El gran defecto de la tela camuflada es pues que generalmente no se adapta al medio ambiente y con ello se convierte en un elemento de localización. Si existiese un verdadero camuflaje -dibujos, formas, colores-, todos los ejércitos lo adoptarían. La diversidad de camuflajes demuestra lo contrario. Cuando el ejército francés intervino en la Guerra del Golfo de 1991, enseguida apareció la necesidad de dotar a los soldados de un uniforme de color arena. En efecto, el traje de faena verde previsto para operaciones en Centroeuropa quedó practicamente inservible. La primera propuesta fue comprar nuevos uniformes, o el tejido para confeccionarlos, a los estadounidenses. El Jefe del Estado mayor francés se opuso a ello: lo que se necesitaba era un uniforme específicamente francés.
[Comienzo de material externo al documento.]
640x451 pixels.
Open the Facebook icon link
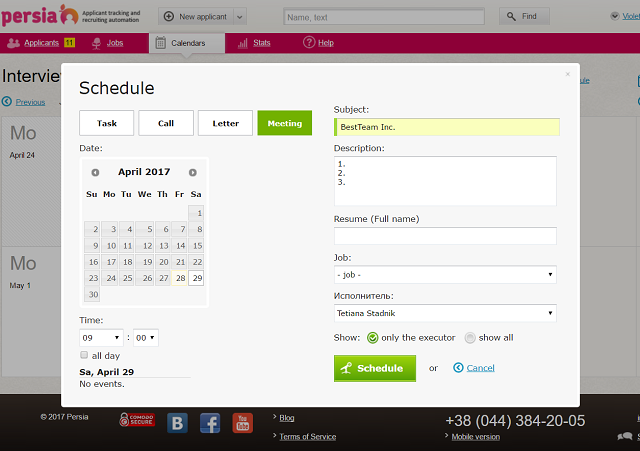[210, 422]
Pongamos un significativo ejemplo a contrario. Durante la Primera Guerra Mundial, los alemanes sacan un nuevo casco, que resultó mejorado durante la Segunda, aunque conservase su forma típica. Cuando los norteamericanos y más tarde los franceses crean otro tipo de casco, que proteje perfectamente la cabeza y es de forma totalmente ergonómica, se sirven para ello de modelizaciones informáticas. Ambos cascos se parecen entre sí y también al antiguo casco alemán: los soldados estadounidenses incluso han bautizado su casco como "Fritz". Si es posible creer que existe una forma ideal de casco, no ocurre desde luego lo mismo con los uniformes de camuflaje...

En las operaciones de mantenimiento o restauración de la paz que constituyen las principales misiones de los ejércitos occidentales en estos inicios de siglo XXI, las acciones se desarrollan con frecuencia en zonas urbanas o periurbanas; el uniforme de campaña de camuflaje apenas tiene utilidad. Pero el trae coloreado y camuflado resulta un excelente medio de reconocimiento. Es un uniforme que sigue siendo portador de una connotación de tropa de élite: una herencia de los paracaidistas. Se produce así una inversión de sentido, el uniforme camuflado se ha vuelto emblemático. Para los estadounidenses es el uniforme de los gendarmes del mundo, desde los generales hasta los simples soldados. En el marco del ejército francés, que acaba de ver desaparecer el reclutamiento forzoso y que se ha profesionalizado, esta inversión de sentido es muy importante. Ese ejército profesional sería un ejército de élite, y el trae bariolé (oficialmente no existe el uniforme camuflado en el ejército francés) tal vez ayude a conseguir nuevos reclutas y a asegurarse su lealtad (es interesante ver el diseño de la página web del Ejército de Tierra Francés; los motivos bariolés evidencian una voluntad estética: www.defense.gouv.fr/terre). El uniforme sigue sirviendo hoy para reclutar soldados y proporcionarles una cierta autoestima. Incluso los generales se hacen fotografiar en su despacho, con una pluma estilográfica en la mano, llevando este uniforme. Como los norteamericanos, deben vestir igual que la tropa: es indispensable para que funcione el mecanismo de la identificación. Pero la imagen tiene de entrada un lado gracioso desde el momento en que la estilográfica -que sigue siendo el símbolo del hombre reflexivo- choca de frente con los colores y las líneas del uniforme de combate, símbolo de la acción.

En determinadas circunstancias, al soldado le gusta siempre ser visto.